- Direction: Echo back the lines of the material from the one containing "Focus the address bar field" through the one containing "click(x=351, y=453)", both included, without changing anything. Leave the pictures out of your answer.

- Records for processing:
--------------------

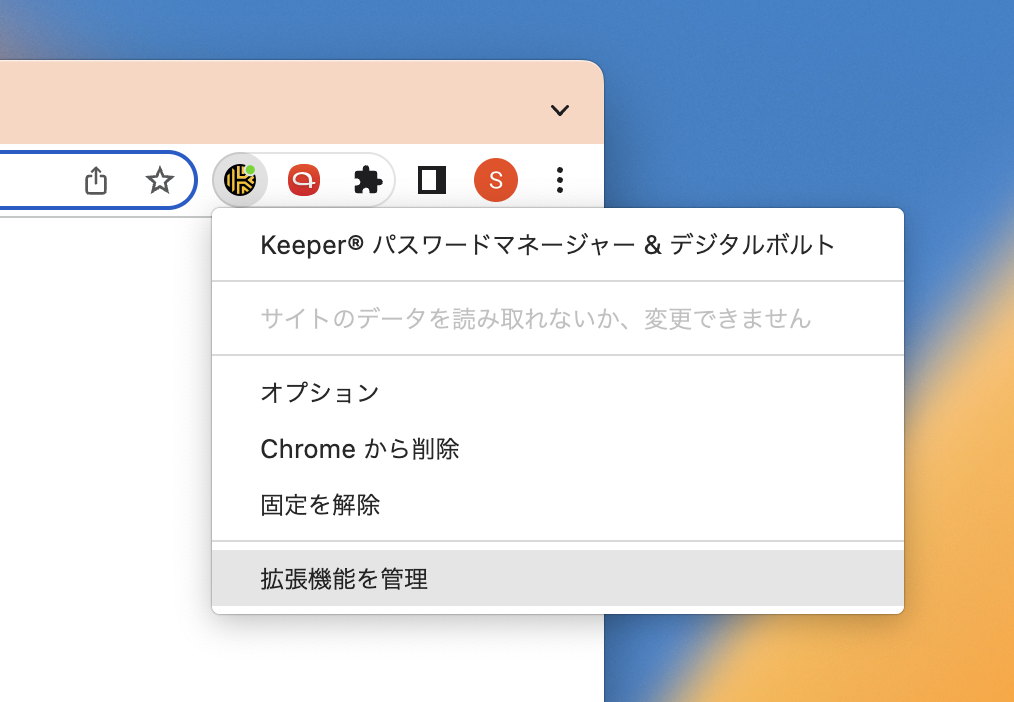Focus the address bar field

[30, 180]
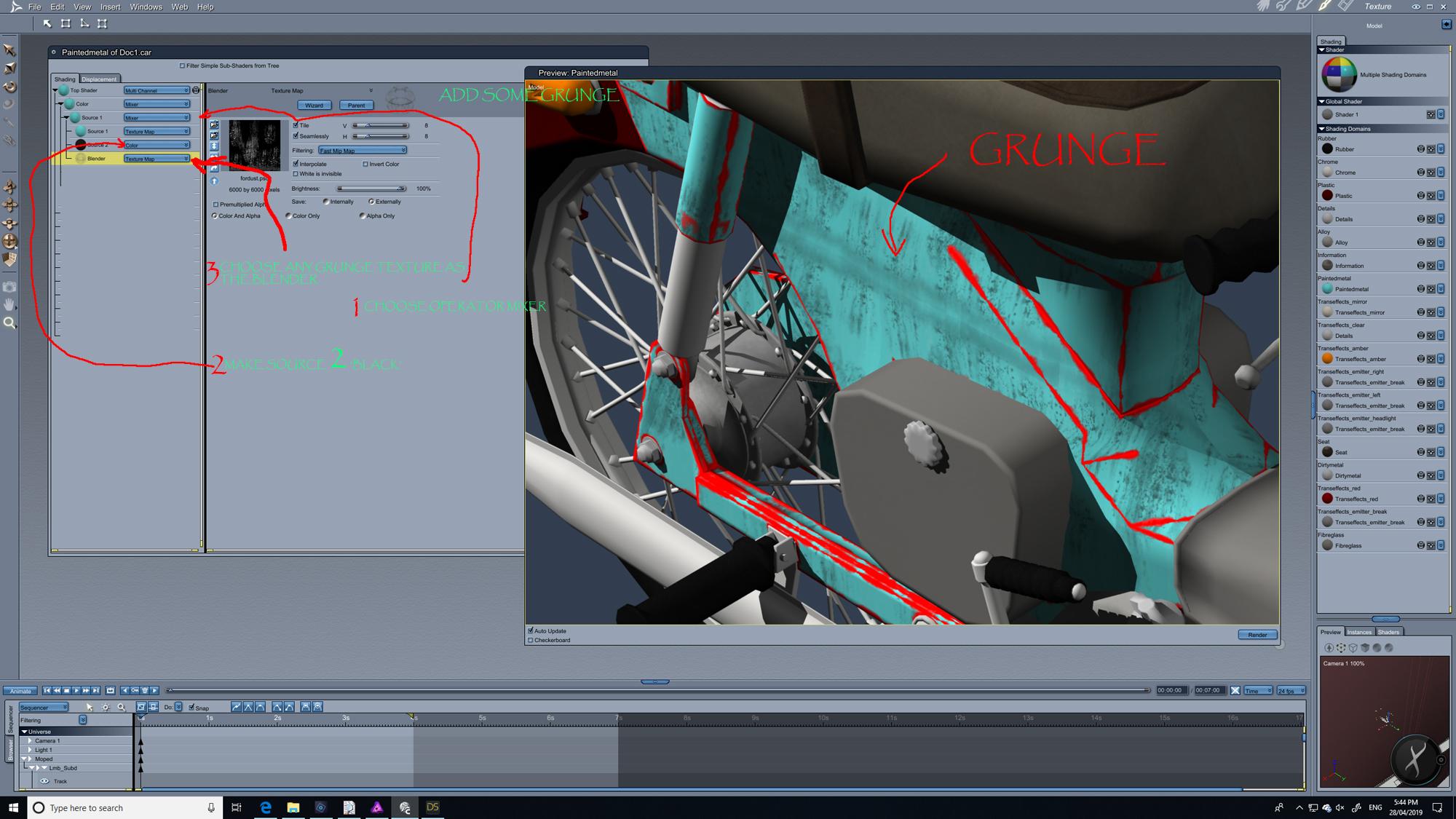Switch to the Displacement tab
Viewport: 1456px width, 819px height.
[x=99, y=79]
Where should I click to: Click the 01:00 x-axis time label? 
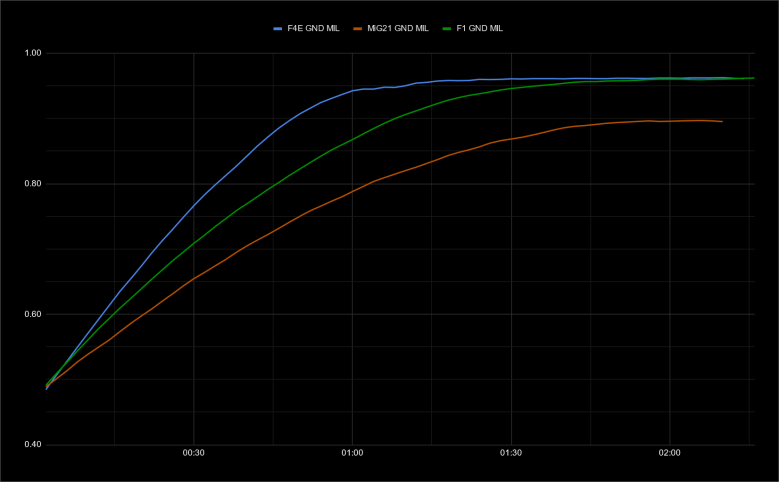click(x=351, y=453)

--------------------

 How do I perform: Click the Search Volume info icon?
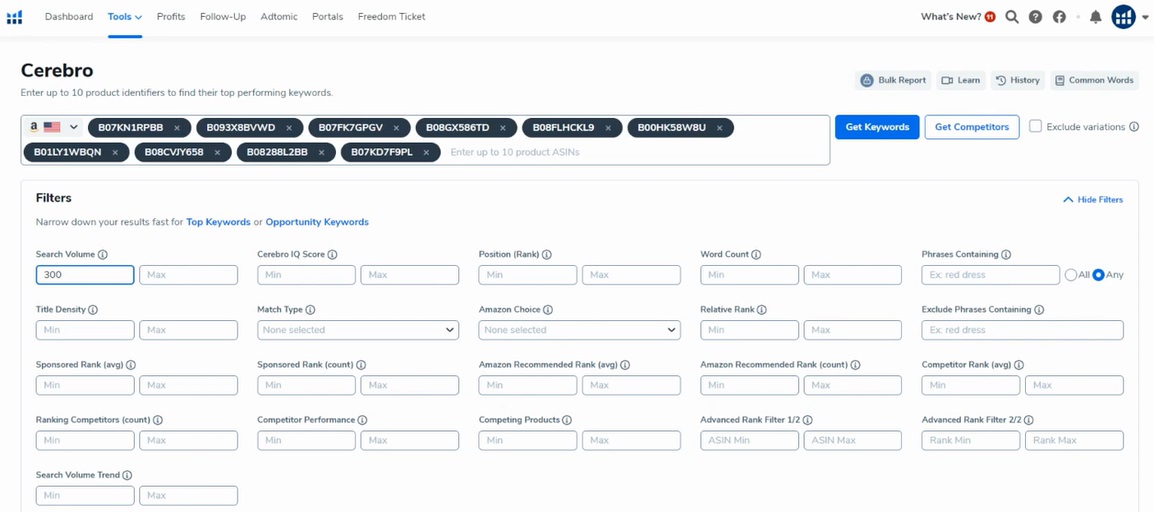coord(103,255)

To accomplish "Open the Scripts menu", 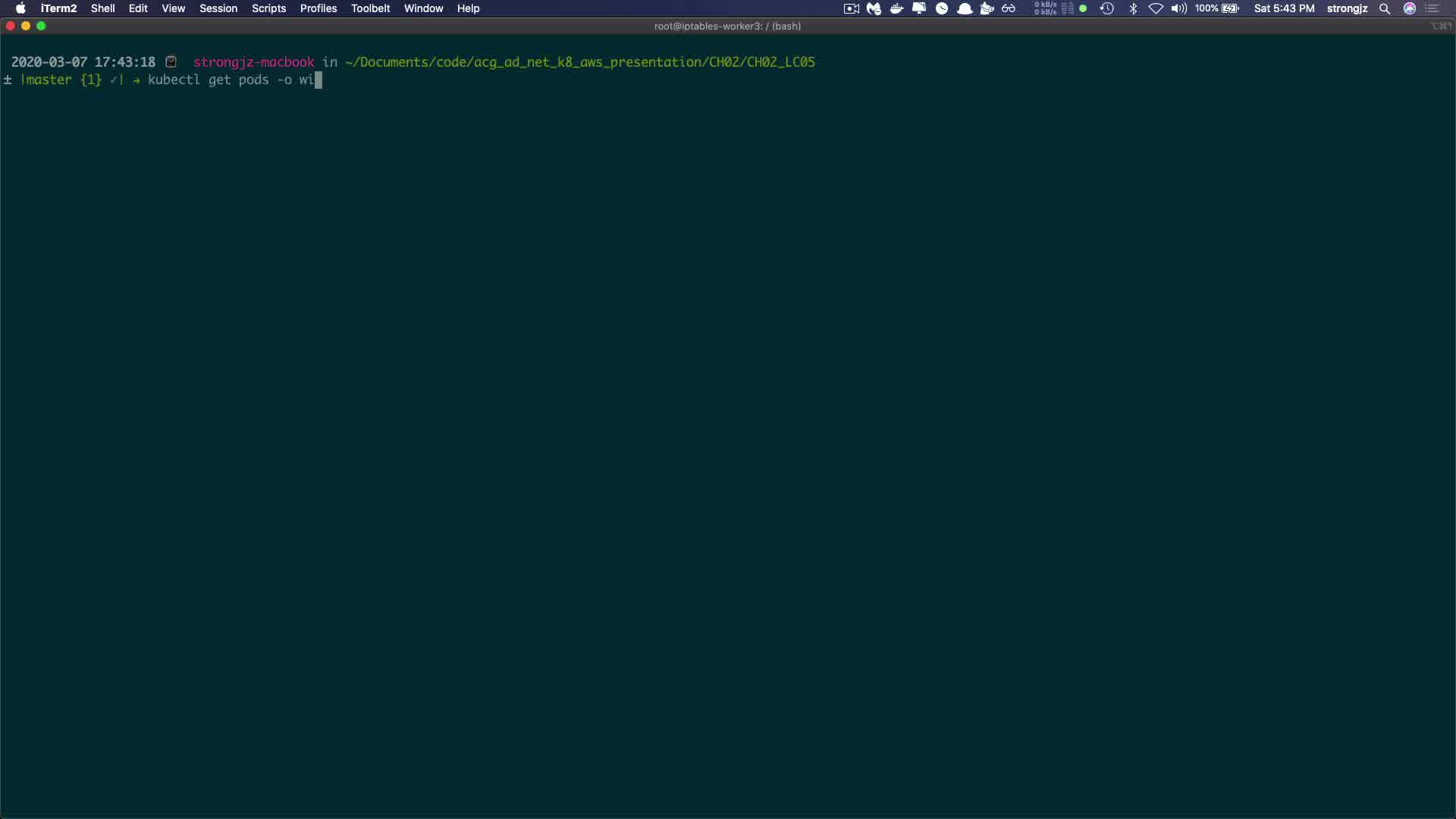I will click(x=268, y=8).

--------------------

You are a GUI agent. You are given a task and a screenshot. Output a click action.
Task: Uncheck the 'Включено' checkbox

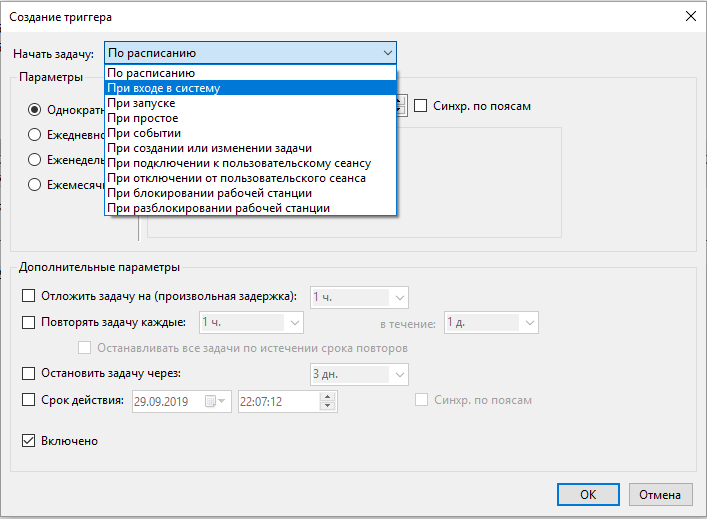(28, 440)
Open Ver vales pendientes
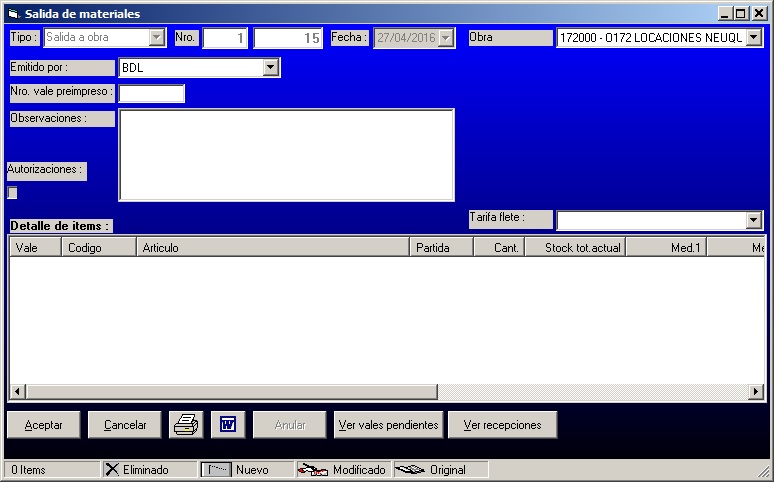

--------------------

- Task output:
Focus the address bar field

[30, 180]
Switch to the Displacement tab
Viewport: 1456px width, 819px height.
[x=99, y=79]
Where should I click to: Click the 01:00 x-axis time label? 
click(x=351, y=453)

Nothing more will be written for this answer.